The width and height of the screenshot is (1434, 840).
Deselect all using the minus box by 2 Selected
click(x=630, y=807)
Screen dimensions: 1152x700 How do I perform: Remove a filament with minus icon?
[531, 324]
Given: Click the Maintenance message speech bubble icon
---
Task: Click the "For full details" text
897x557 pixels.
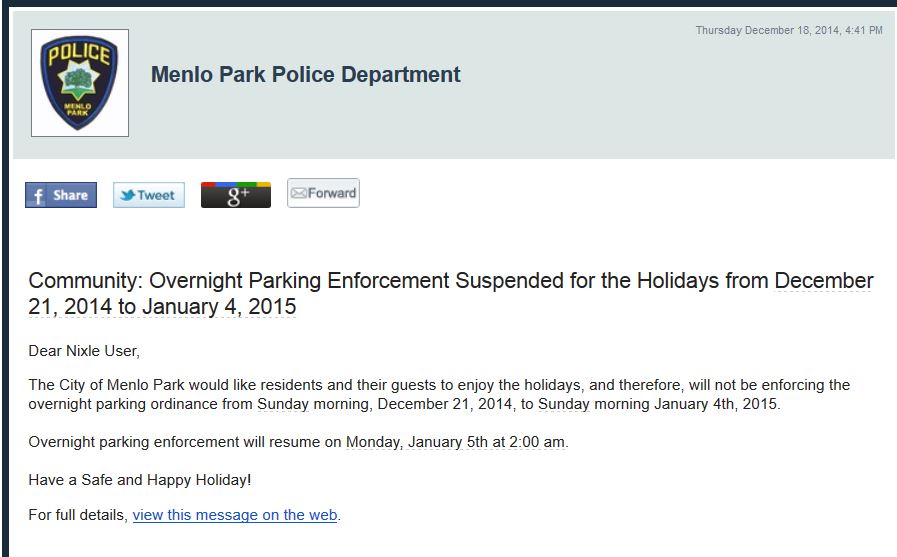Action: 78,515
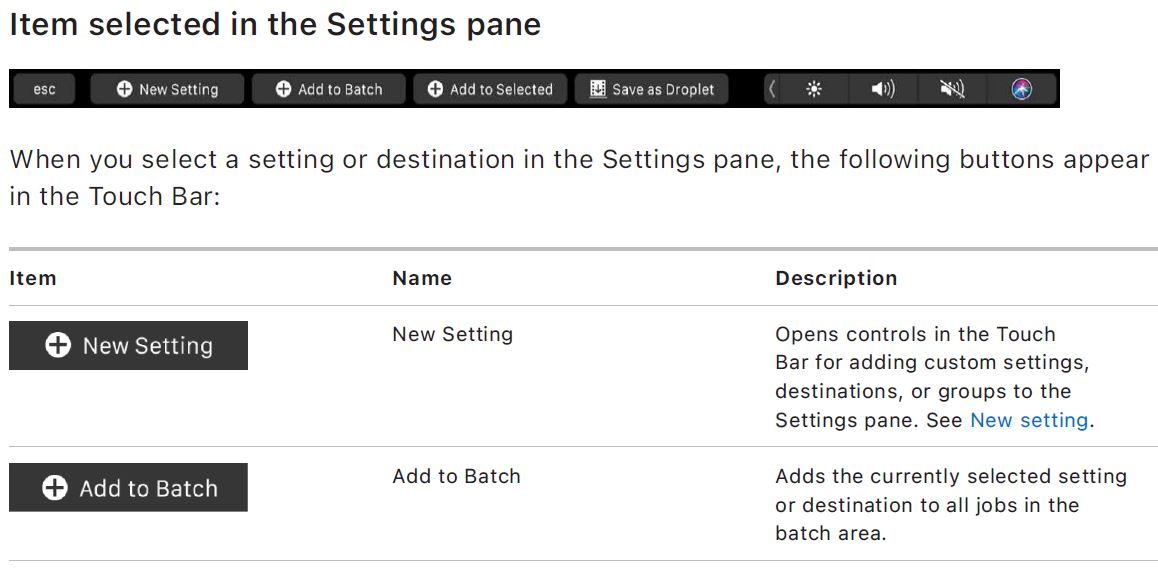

> _Task goal_
Output only an exact transcription of the lines above from the one with "The width and" up to and including the one with "Given: Click the".

> _Reply to the exercise_
The width and height of the screenshot is (1434, 840).
Deselect all using the minus box by 2 Selected
click(x=630, y=807)
Screen dimensions: 1152x700 How do I perform: Remove a filament with minus icon?
[531, 324]
Given: Click the Maintenance message speech bubble icon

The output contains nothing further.